Some critics have complained that the Nano's headphone jack is on the bottom edge, not the top. That particular invention's mother may have been necessity - as it is, you wonder how Apple crammed so many components into a machine the size of a gum wrapper - but it turns out to be a blessing in a couple of situations.
First, when you extract the iPod from your pocket, you no longer have to flip it around to see its screen and controls. Second, Apple offers a pricey but extremely convenient accessory called Lanyard Headphones ($39): a simple, tangle-free way to both wear and hear your iPod while you walk, work out or drive. Because the Nano hangs upside-down from the lanyard, the text on the screen is upright when you glance down at your stomach.
The Nano will not come as good news to the growing membership of the curmudgeon club: people who resent the iPod's success (22 million sold so far) and its trendiness. They're fond of declaring that other players offer more features for less money.
In this case, however, they'll have a tough time. Want to know what happens when you pit other players against the Nano, mano a mano?
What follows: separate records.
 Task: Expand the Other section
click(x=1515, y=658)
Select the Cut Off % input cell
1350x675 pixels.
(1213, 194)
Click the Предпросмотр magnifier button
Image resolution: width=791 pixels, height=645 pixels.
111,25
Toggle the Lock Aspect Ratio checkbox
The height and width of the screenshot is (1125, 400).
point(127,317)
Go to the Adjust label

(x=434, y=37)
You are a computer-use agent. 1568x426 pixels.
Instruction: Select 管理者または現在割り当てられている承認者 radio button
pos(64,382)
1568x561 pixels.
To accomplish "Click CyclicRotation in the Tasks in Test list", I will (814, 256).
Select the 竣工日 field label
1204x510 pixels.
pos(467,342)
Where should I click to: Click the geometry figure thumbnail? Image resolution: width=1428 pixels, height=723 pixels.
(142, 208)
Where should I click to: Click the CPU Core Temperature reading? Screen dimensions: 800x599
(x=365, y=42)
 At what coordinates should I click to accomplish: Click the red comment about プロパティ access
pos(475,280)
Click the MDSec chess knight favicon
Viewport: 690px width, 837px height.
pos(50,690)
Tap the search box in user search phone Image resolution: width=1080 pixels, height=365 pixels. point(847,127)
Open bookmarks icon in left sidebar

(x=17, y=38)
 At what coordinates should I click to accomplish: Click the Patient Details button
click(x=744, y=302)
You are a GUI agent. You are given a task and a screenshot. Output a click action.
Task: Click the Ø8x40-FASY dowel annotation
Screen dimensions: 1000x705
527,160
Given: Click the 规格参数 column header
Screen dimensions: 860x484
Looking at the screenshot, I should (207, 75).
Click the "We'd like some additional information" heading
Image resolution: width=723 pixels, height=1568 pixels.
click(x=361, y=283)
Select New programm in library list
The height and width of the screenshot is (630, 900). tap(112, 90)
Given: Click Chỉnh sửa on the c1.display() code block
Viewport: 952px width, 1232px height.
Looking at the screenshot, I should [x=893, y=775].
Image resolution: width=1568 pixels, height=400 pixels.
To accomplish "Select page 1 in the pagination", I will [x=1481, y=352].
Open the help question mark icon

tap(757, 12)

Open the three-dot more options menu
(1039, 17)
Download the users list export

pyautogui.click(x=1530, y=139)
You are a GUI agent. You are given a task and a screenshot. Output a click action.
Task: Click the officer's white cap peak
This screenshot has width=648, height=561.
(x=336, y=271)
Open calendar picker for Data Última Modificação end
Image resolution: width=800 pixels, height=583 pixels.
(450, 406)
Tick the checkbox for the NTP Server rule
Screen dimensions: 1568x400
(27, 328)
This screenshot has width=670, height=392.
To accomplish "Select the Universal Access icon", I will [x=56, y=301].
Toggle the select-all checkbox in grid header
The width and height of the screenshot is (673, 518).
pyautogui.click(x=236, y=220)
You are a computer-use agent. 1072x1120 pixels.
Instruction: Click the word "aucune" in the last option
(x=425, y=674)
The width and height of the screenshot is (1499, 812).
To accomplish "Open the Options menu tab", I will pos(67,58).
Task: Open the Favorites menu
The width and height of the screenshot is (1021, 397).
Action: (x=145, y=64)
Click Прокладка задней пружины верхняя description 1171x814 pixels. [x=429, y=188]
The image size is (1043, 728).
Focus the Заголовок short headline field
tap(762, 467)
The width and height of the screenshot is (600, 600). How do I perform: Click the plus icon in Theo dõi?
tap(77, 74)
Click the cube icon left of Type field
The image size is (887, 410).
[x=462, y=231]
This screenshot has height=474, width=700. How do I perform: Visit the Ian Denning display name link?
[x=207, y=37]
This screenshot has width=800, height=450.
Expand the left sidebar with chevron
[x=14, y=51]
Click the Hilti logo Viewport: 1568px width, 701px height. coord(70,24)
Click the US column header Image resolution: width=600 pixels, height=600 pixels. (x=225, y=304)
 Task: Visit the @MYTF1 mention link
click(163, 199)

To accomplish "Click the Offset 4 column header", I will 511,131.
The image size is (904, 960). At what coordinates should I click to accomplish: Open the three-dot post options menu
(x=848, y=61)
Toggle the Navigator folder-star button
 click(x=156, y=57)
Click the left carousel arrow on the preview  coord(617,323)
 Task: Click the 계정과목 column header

You give up, because no other flash player on the market offers anything close to the Nano's concept or capacity.
Two-gigabyte flash players are rare as hen's teeth in the United States, and rival four-gigabyte models are nonexistent (one gigabyte is generally the maximum). Color screens are uncommon on flash players, too; Samsung and iRiver each make one, but they're a lot bigger, uglier and less capacious.
So are the analysts right that the sun will soon set on the iPod Age? The truth is, the iPod has faced stiff competition from some of the industry's best-known companies since the day it was introduced. Yet even after four years, all of Dell's horses and all Sony's men haven't made a dent in the iPod's dominance. And with the introduction of gorgeous, functional and elegant iPod Nano, that's not about to change.